Looking at the actual catchers, one can see this winnowing take place. Jose Molina lasted year after year behind the dish despite his weak bat. Someone with reverse skills, good hitting but poor framing (and other defense), would be a candidate to move to a different position. That is what happened to Jorge Posada, moved to DH at age 39 for the last season of his career.
And the final survivor, all alone at age 40 and joined by two tiny samples at age 41*, is Brad Ausmus. His strength was always defense: just two of his 18 seasons produced a wRC+ above average, while career catching DRS puts him at +80 and TZ at +101. His framing was similarly strong to the end (rates from 2007-10 of +24, +21, +10, +5), which came with him working as a backup on the Dodgers at an age when most catchers have long since put away the mask.
Ausmus isn’t reliably representative, because a sample of one is always suspect. The three previous age groups were all in strong positive territory, though, with much bigger sample sizes, so he’s no outlier. (Ausmus’ framing is part of the data for ages 38 and 39. His age-37 season was in 2006, before the study period.) The Ausmus coda is thus probably a fair representation of the end of the data line.

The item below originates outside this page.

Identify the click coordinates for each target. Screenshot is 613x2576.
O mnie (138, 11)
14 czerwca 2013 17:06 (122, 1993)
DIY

So age does have its effects. It cuts off the youthful rise in framing experience around age 25, then imposes a long and very gentle recession of skills, broken only when longtime veterans get pared down to those with enduring defensive ability.
If one hoped for a dominating effect from age or height, though, one is disappointed. Age mainly serves to cap the learning curve of novice catchers, and height is meaningless. Anyone looking for a magic formula to find catchers inclined to become framing wizards will have to dig much deeper into other numbers.
As analysts for 30 teams or so no doubt are digging right now.